Emad al-Swealmeen in Liverpool Cathedral

Below its report criticising the Church of England for naively baptising and confirming an Iraqi asylum seeker who wasn’t what he seemed, yesterday’s Daily Telegraph offered us another headline, suggesting a level of deception infinitely worse than false conversion: “Bomber took cake decorating course”.
How appalling! How dare you pipe out ganache to pretend you are one of us! What will these dastardly immigrants think of next?
I don’t mean to belittle what happened in Liverpool on Sunday. Emad al-Swealmeen, an Iraqi asylum seeker, died when an improvised bomb went off in the back of a taxi. He was allegedly on his way to the Remembrance service at Liverpool’s vast Cathedral, the place where he was prepared for confirmation, photographed smiling beside the Bishop. Had he succeeded in exploding his home-made bomb as worshippers made their way from the remembrance of deaths past, he would have caused carnage. This was wickedness itself.
But the fall-out from this incident has laid the blame at the very church he was seeking to blow up. Priti Patel, the Home Secretary, is reportedly appalled that the Church of England is naively complicit in ‘gaming’ the immigration system, converting hundreds of asylum seekers as a way of helping them avoid deportation to countries where being a Christian could be a death sentence. But that simply isn’t true.
My church in South London welcomes asylum seekers. Until lockdown, we hosted a weekly surgery where asylum seekers, mostly from Iraq, Afghanistan and Syria, could find support, including legal advice. I have been to court several times to speak on behalf of people in my congregation whose legal status here is uncertain. I have visited members of my congregation held in detention centres. And yes, I am unapologetically ‘on their side’.
But to conclude from this that we are naive is like concluding that a defending barrister is gullible for presenting the best case for their client before the judge. The immigration authorities have their role and I have mine. It is not my job to do their work for them.
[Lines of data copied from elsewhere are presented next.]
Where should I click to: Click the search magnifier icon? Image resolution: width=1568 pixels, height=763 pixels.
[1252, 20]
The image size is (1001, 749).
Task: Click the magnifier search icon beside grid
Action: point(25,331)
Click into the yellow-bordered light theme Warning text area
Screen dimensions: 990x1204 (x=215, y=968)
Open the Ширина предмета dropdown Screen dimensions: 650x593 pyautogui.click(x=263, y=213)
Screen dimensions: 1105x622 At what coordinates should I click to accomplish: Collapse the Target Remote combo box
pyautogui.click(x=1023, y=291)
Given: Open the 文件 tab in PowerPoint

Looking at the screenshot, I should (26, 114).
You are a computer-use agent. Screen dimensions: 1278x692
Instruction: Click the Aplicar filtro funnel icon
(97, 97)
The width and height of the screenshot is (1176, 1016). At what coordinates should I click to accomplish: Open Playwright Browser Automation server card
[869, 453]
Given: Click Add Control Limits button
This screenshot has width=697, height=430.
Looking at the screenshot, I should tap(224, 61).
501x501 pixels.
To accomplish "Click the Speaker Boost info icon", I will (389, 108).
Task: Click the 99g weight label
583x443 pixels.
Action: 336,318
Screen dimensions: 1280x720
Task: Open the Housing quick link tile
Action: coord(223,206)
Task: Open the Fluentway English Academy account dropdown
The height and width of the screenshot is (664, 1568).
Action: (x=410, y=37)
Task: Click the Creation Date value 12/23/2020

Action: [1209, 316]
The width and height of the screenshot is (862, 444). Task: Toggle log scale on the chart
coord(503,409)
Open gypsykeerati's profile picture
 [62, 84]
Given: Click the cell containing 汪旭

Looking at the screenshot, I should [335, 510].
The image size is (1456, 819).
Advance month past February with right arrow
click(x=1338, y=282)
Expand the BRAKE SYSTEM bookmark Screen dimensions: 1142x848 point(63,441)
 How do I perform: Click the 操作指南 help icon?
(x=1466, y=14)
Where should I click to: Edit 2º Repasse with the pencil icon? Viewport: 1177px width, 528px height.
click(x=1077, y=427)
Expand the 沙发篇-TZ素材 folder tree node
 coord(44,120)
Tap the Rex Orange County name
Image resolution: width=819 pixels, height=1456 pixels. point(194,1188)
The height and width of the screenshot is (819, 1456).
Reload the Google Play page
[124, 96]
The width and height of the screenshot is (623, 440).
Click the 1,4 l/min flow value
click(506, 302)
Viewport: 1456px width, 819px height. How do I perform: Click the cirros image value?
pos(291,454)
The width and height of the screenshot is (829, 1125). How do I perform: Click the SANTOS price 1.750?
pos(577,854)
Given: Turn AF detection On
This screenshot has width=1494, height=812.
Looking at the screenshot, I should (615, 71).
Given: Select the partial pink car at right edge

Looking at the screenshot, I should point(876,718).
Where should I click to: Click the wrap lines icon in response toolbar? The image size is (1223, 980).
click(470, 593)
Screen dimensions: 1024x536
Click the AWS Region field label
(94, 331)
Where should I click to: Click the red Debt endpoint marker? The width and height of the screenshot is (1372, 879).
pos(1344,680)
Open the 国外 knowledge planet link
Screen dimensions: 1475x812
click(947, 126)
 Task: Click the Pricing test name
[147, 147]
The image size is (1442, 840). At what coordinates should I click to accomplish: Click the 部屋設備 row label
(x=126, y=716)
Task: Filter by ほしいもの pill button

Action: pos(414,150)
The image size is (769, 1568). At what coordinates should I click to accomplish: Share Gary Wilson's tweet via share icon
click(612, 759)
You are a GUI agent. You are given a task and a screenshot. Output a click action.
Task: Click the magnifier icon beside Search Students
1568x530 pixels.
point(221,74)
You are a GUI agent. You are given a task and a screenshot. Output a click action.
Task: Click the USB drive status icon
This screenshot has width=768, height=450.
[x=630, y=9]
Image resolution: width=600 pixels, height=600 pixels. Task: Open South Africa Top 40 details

This is not naivety. Pretty much every day, I have someone on my doorstep telling me a tale. They have to go somewhere to see a dying mother; can I give them £20 for the train fare? Can I sign this document to say that they are churchgoers? These are the easy ones. Many stories are dark and frightening. Some are threatening. Posh middle-class people tell me stories too. Like many clergy, I have a bullshit detector honed by decades of such daily encounters.